**Directive a**
Starting at the row that contains "Describe the element" and ending at the last of the rows, lay out those lines as a numbered list, omitting blank lines and leaving out the pictures.

**Source text**
__________
The challenge lies in whether and how Saudi Arabia will seek to further diversify its alliances with other world powers in response to the report and US human rights pressure.

Saudi and United Arab Emirates options are limited by that fact that they cannot fully replace the United States as a mainstay of their defence as well as their quest for regional hegemony, even if the report revives perceptions of the US as unreliable and at odds with their policies.

As Saudi King Salman and Prince Mohammed contemplate their options, including strengthening relations with external players such as China and Russia, they may find that reliance on these forces could prove riskier than the pitfalls of the kingdom’s ties with the United States.

Core to Saudi as well as UAE considerations is likely to be the shaping of the ultimate balance of power between the kingdom and Iran in a swath of land stretching from the Atlantic coast of Africa to Central Asia’s border with China.
__________
**Entries provided**

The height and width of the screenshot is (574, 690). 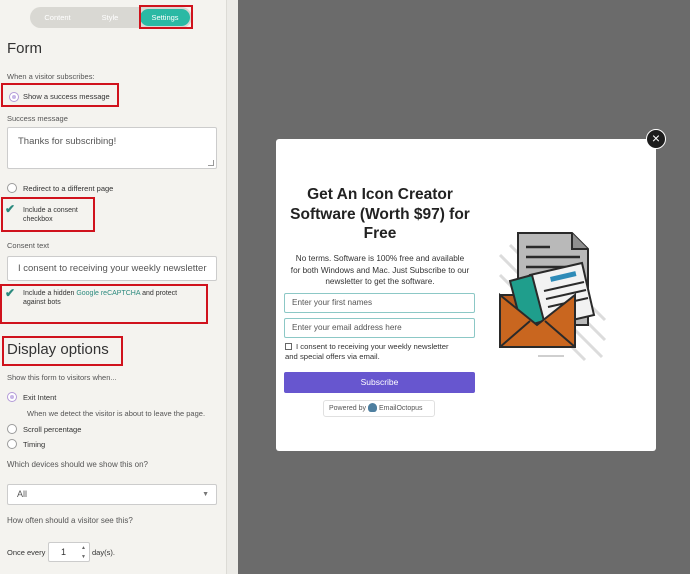 I want to click on days-stepper: 1 ▲ ▼, so click(x=69, y=552).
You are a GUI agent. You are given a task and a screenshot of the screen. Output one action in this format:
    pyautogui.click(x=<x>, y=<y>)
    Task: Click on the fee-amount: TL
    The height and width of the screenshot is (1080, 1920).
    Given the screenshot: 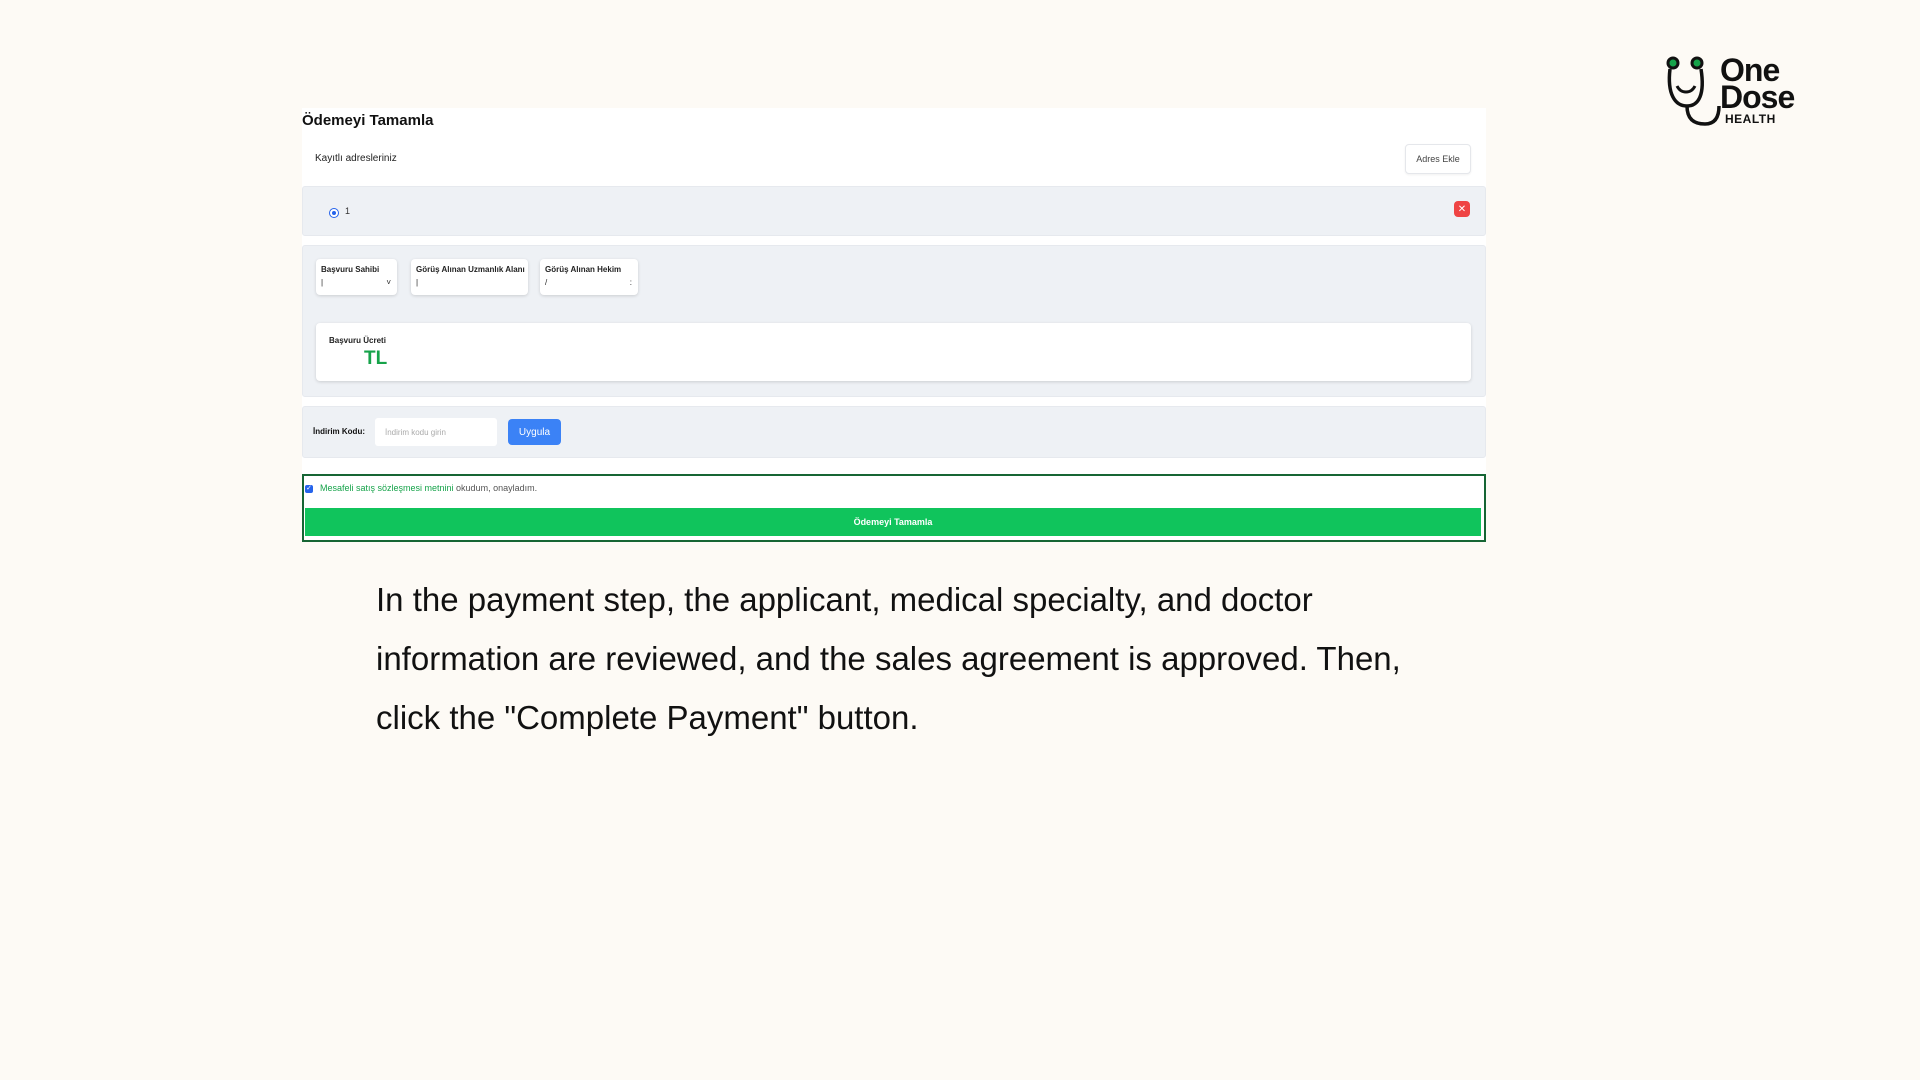 What is the action you would take?
    pyautogui.click(x=376, y=358)
    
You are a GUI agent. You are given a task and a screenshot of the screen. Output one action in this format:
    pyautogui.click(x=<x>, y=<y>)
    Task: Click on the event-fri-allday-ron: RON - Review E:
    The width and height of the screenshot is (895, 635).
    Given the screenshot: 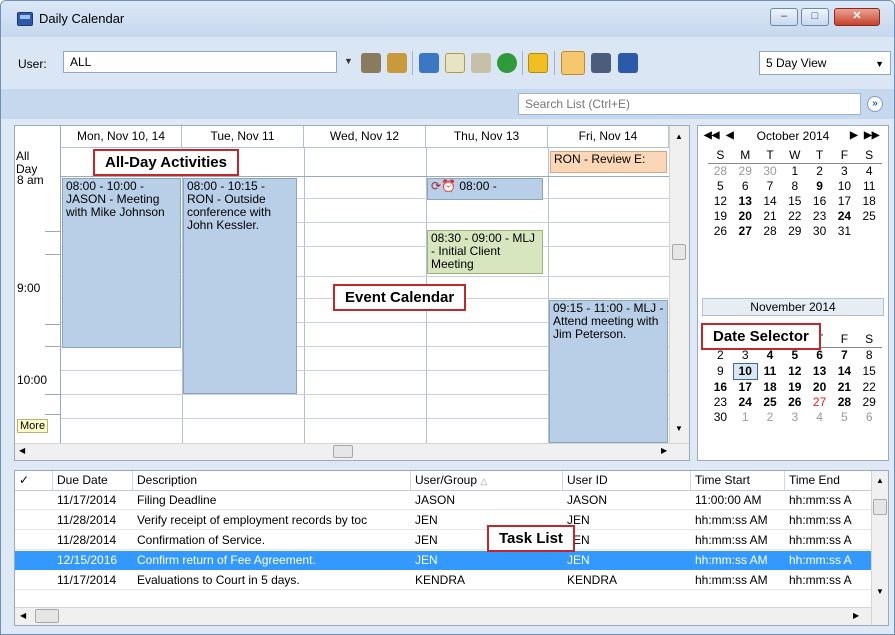 What is the action you would take?
    pyautogui.click(x=608, y=162)
    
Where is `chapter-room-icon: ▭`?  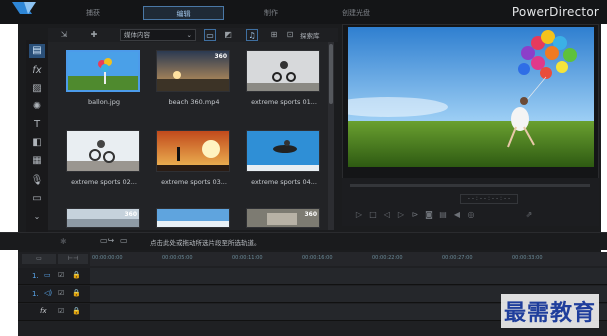 chapter-room-icon: ▭ is located at coordinates (37, 199).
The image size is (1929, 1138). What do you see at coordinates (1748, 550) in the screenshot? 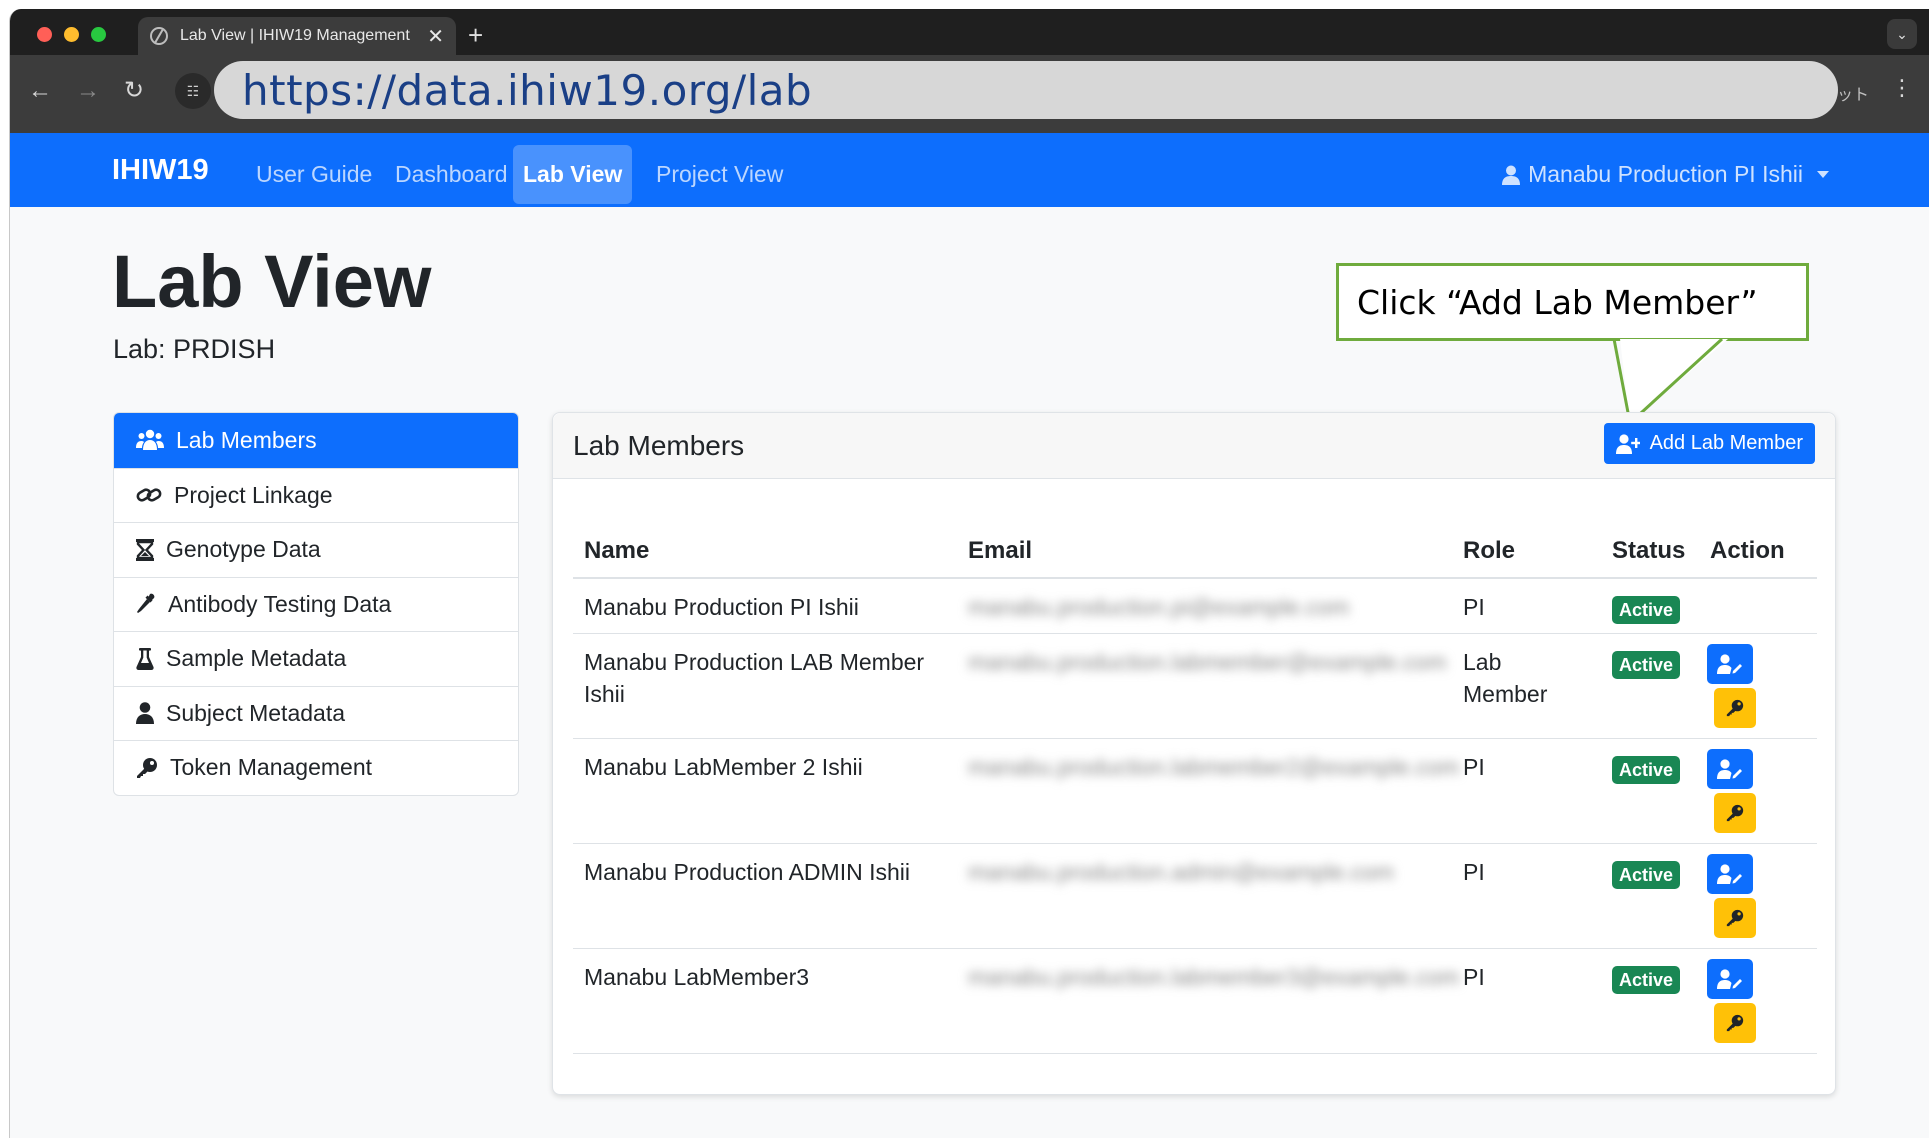
I see `column-header-action: Action` at bounding box center [1748, 550].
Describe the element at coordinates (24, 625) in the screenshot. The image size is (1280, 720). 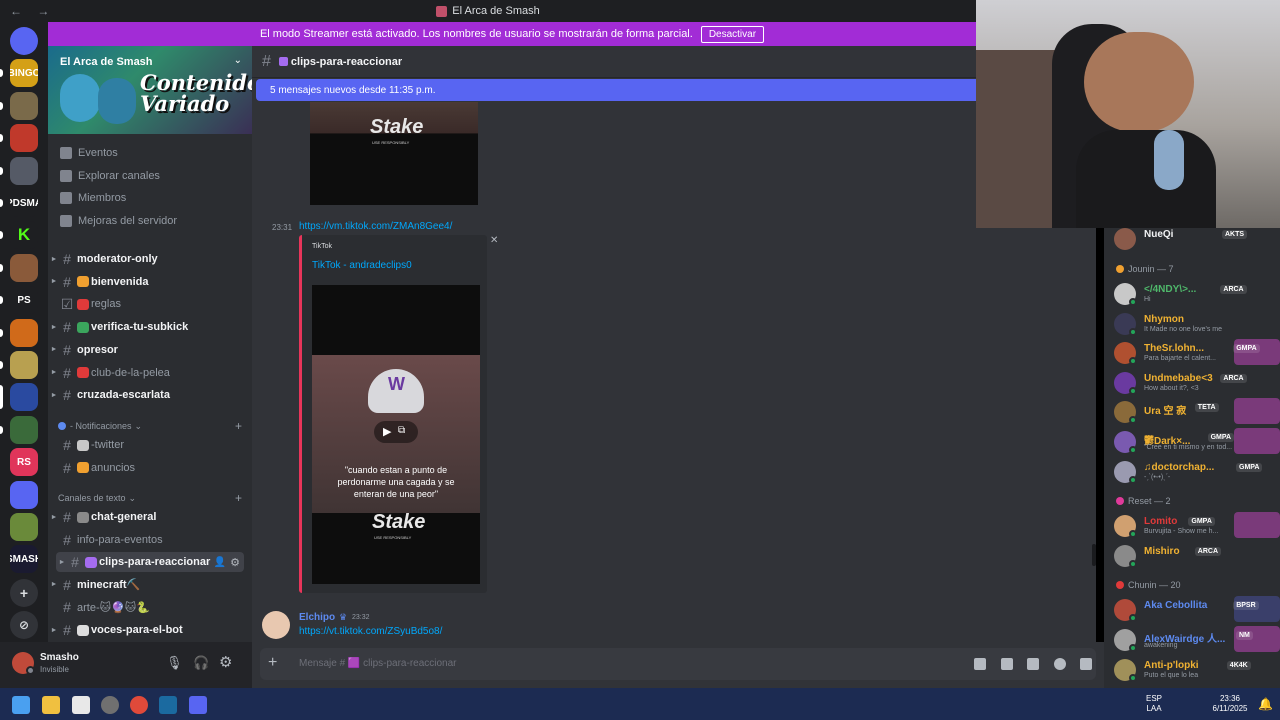
I see `discover-button: ⊘` at that location.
__________
**Directive b**
In the passage on Saudi foreign ties, rewrite the part starting at "The challenge lies" and ending at "human rights pressure.", swapping "alliances" for "partnerships".

**Problem solution a**
1. Describe the element at coordinates (24, 625) in the screenshot. The image size is (1280, 720). 
2. I see `discover-button: ⊘` at that location.

**Problem solution b**
The challenge lies in whether and how Saudi Arabia will seek to further diversify its partnerships with other world powers in response to the report and US human rights pressure.